Et d’ajouter: «Il faut de l’autonomie et de la proximité. Il est important que la région dispose d’un pouvoir de décision. Le parapublic constitue un bon exemple. On peut être des entrepreneurs, des créateurs. Or il y a de plus en plus de contrôles. Certains devraient être abandonnés.»
L’homme sait de quoi il parle. Il a vécu la fusion de l’Hôpital d’Yverdon et de celui de Chamblon, pour donner naissance au CHYC, puis a conduit le processus de fusion des Établissements hospitaliers du Nord vaudois (EHNV). «Avec un coup de pouce (pied) de l’Etat», a-t-il précisé pour imager le vœu de «PYM Premier», entendez l’ancien conseiller d’Etat Pierre-Yves Maillard, dont l’un des soucis était de «ne pas faire de vagues».
Et celui qui a observé sur le terrain cette fusion du CHYC avec Saint-Loup et la Vallée ne peut cacher que des vagues, il y a en eu. Du côté de la vallée de Joux, c’est même un véritable tsunami qui a été déclenché. Mais Lausanne n’en a ressenti que quelques répliques, la Vallée formant un bassin géologique bien fermé…
Selon l’ancien directeur, cette fusion a aussi été «un beau challenge, épuisant par moments». Car il a non seulement fallu mettre la structure en place, mais surtout créer une nouvelle culture d’entreprise. Plus qu’ailleurs, une bonne ambiance de travail est indispensable dans le domaine des soins.
L’énergie déployée pour assurer la fusion hospitalière, dans un climat parfois – politiquement – hostile, puis l’ancrer dans le temps, a sans doute contribué à le convaincre de partir à la Fondation Mont-Riant, créée par Patrice et Marianne Lévy, pour la faire grandir avec l’appellation Saphir. «C’est un pôle de prestations, plus qu’un pôle d’hébergement», a précisé André Allmendinger
En revenant brièvement sur son parcours – trente années aux EHNV et dix à la Fondation Saphir –, l’ancien directeur a relevé l’importance du travail en équipe. Un domaine où il s’est révélé être un excellent animateur, selon les témoignages de son successeur Luis Villa, directeur de la Fondation Saphir, et d’Yves Kühne, directeur du Réseau santé Nord Broye (RSNB).
André Allmendinger, comptable à l’ancien hôpital des Quatre-Marronniers, a non seulement participé à la création du réseau, il en a aussi été l’un des principaux moteurs au cours des quarante années consacrées à la santé et au social.
Proche du jubilaire, Luis Villa, directeur de la Fondation Saphir, a retracé les grandes étapes de sa carrière, celle d’un homme qu’il a pratiquement suivi à la trace, puisqu’ils ont tous deux une formation de base financière et qu’ils ont collaboré durant 19 ans dans le domaine hospitalier, puis à Saphir, une institution qui regroupe 21 structures, et accueille 800 résidents, dont s’occupent 650 collaborateurs. En bref, une vraie entreprise multi-sites.
Auparavant, André Allmendinger s’est occupé des finances de l’hôpital, en est devenu sous directeur en 1992, puis directeur en 1995 (EHNV), succédant à André Groux, récemment décédé à 91 ans. Luis Villa a, à sa manière, décrit la méthode à succès de son aîné: «Une dictature participative.» Précisant qu’il avait toujours été «respectueux des gens et de ce qui avait été fait avant lui».
André Allmendinger n’est pas un homme qui s’accroche. Il avait anticipé son départ dès 2018. Et son successeur d’ajouter: «Il était important pour lui que la relève se prépare à l’interne et de transmettre le témoin dans la sérénité et la confiance.»
Yves Kühne, directeur du RSNB, a pour sa part mis en évidence le rôle de «mentor et de promoteur de jeunes talents» joué par André Allmendinger. Il a aussi salué «sa vision générale», soulignant qu’il avait été un précurseur du réseau, «qui mettait systématiquement en avant le travail en équipe».

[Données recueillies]
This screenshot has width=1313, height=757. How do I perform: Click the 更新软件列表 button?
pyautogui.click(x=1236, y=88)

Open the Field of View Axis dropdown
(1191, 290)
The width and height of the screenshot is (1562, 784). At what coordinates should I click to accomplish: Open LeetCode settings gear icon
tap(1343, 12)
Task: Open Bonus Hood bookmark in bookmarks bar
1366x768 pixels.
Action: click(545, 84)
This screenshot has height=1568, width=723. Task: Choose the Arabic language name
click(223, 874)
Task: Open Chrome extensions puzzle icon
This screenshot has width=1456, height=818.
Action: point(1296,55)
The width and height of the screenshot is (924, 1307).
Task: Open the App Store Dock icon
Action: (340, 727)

__À COMPLÉTER__:
1. Reproduisez le passage du document source qui va de « Proche du jubilaire, Luis » à « vraie entreprise multi-sites. ».
2. Selon le document source, combien de résidents la Fondation Saphir accueille-t-elle ?
La liste ne joue aucun rôle dans ce travail.

__RÉPONSES PAR CONSIGNE__:
1.
Proche du jubilaire, Luis Villa, directeur de la Fondation Saphir, a retracé les grandes étapes de sa carrière, celle d’un homme qu’il a pratiquement suivi à la trace, puisqu’ils ont tous deux une formation de base financière et qu’ils ont collaboré durant 19 ans dans le domaine hospitalier, puis à Saphir, une institution qui regroupe 21 structures, et accueille 800 résidents, dont s’occupent 650 collaborateurs. En bref, une vraie entreprise multi-sites.

2. 800 résidents.